If you have a column that you think should act as numbers but you get error messages, check to see if there are any warnings in your cells. In Excel, for example, if you have numbers stored as text there could be a small green flag in the top left corner of the cell and a warning message. If you can’t change the cells to Number there might be a character in the column that can only be classified as text. Some possible causes of this are having a range of numbers (1-4, for example), typos, or text indicating missing values. You can prevent these kinds of issues using quality assurance, which we will talk about later in the lesson.

When you are deciding on which data type to use think about what the values in the column will be used for. If you will want to use math, you will need to designate your cells as numbers. If the values are codes you will not need to use mathematical formulas on them and you should designate them as text. If you find that you have a column that you want to designate as General, think about why. You might have mixed information in your column which may mean you want to rethink your columns.

Formulas versus Values

When you use a formula in a spreadsheet the value is what appears in the cell, but the formula is what is actually stored there. This can cause issues when you want to export your dataset or use the column for more calculations. While you should always document the steps you took to get your final dataset, you can save a copy of your dataset that is just the values.
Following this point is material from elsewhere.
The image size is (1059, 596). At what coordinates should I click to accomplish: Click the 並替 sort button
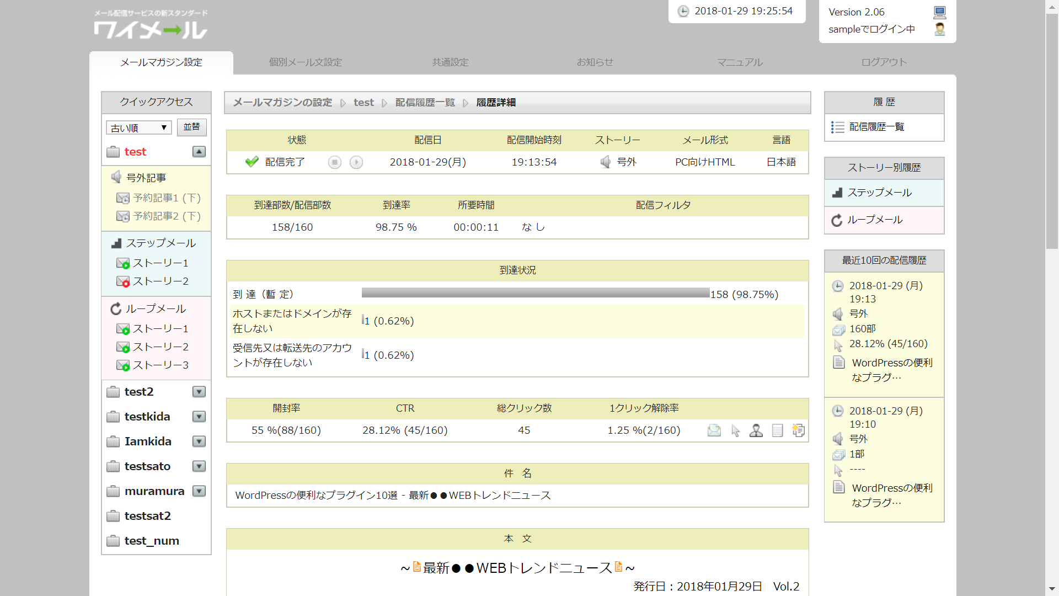click(x=192, y=127)
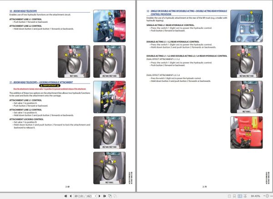The height and width of the screenshot is (199, 273).
Task: Select the two-page facing layout
Action: (240, 196)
You can use copy and paste to keep just the values. Copy your entire row of data and either create a new column or paste over the old column, but instead of using the normal paste you can Paste Special, and choose Values.

Use this extremely carefully! If you have values that change that would have affected your calculated column these won’t change. Only do this when you are done with any changes.

Key Points

  • Sometimes the issue with with the data type, not the data.

  • There are clues in your spreadsheet software that will alert you to possible issues.

  • You can get a sense of what might be happening by saving the data as a csv and looking at the text file.